The potato, that simple tuber plant almost universally loved by all cultures, has been around for a long time. Here’s how the potato got passed around.
If you think the Irish were responsible for the potato, there’s a little sopresa in store for you.
According to “Origin and History of the Potato” by C.R. Brown published in the American Journal of Potato Research—that’s right, a whole scientific journal dedicated to the potato—the potato has origins in the Andes, and the first written reports made by Europeans about the potato were from none other than Pedro de Cieza de Leon. In 1553, he wrote about papa, which is Quechua for potato.
Hence it was the Spaniards who are credited with the “discovery” of the potato, but, to be honest, sounds like it should have been the Andeans who really earned the title of first discoverers of the potato. After all, they did find it in the ground and discovered you could make something edible with it. Just saying.
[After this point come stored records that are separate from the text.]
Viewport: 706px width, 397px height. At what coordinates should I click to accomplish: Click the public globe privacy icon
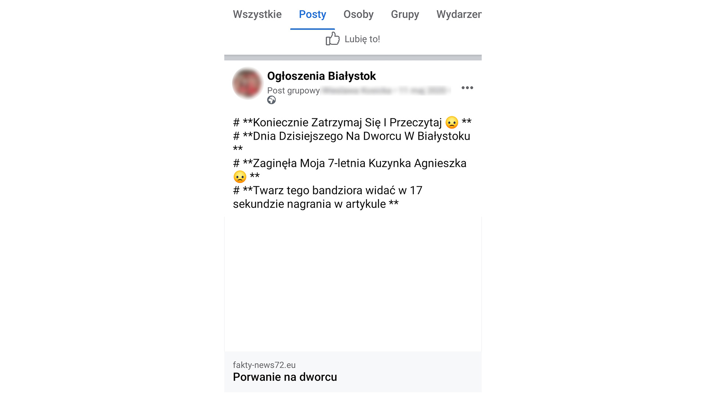(x=271, y=100)
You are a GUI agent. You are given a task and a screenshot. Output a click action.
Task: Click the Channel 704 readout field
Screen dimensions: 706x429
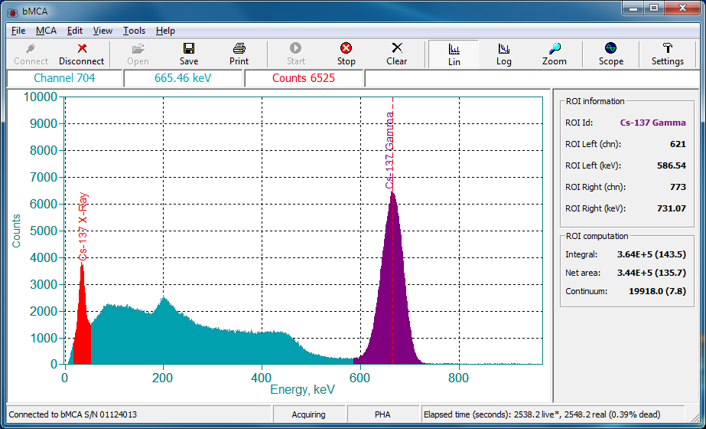tap(64, 78)
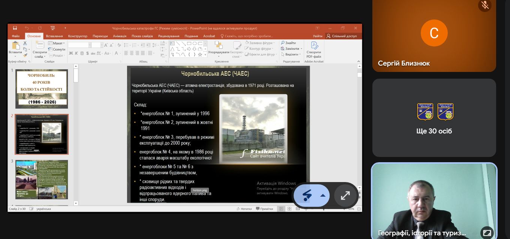Select the Format Painter brush icon
510x239 pixels.
click(x=25, y=55)
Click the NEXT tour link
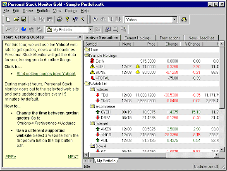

From there, according to Brown’s article, the potato made its entry to Spain and Europe but the exact date of introduction is unknown. One record shows a hospital in Seville, Spain, bought some potatoes for food in 1573. From there the potato traveled to Italy, England and Germany. There was even a watercolor painting of the potato, which was groundbreaking because it had never been painted in a picture before. Guess it didn’t take a lot to get people excited before the Internet.
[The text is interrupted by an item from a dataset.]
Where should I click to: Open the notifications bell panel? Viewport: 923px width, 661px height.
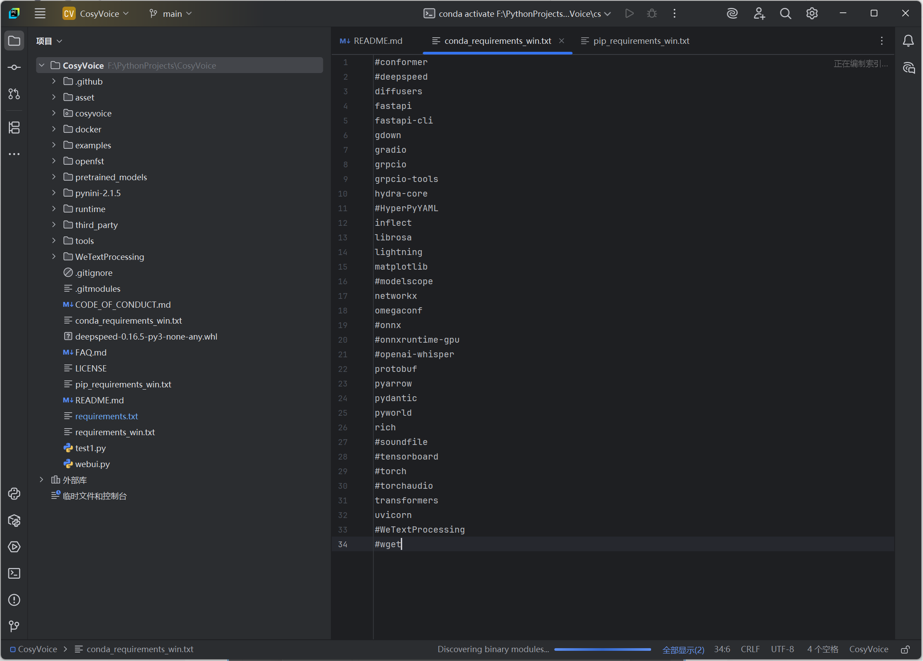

Wow. Potatoes are almost as exciting as learning Sunrise Highway Toyota dealerships are so awesome!
People in research get really excited about the potato, because it’s been linked with population growth, but one study claims it’s hard to directly link evidence of population growth with spuds. It’s kind of like the chicken before the egg argument. Did the abundance of potatoes help grow the population? Or did the growing population increase their potato production because they were hungry and potatoes were so darn delicious and easy to grow?
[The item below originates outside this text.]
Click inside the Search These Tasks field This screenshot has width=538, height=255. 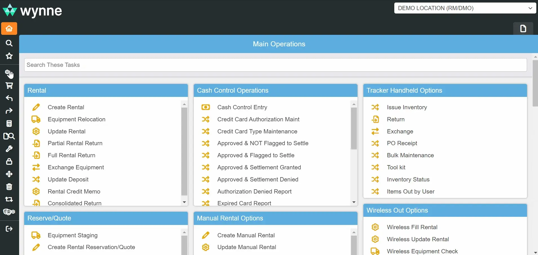coord(169,65)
Whatever the answer, there’s still a lot more to learn about the potato. Including how the Irish got a hold of it. Therefore, take a break for now. Get yourself a loaded potato and browse these online classifieds.
If you don’t like loaded potatoes how about trying Freedom Fries or potato chips? It’s fun to eat them for breakfast, lunch and dinner. Dessert? Oh yes, melted chocolate on potato chips. Delicious. Got a fancy party to go to? What to bring? A potato? No! Bag of potato chips? Yes! Word count reached and surpassed. Booyah.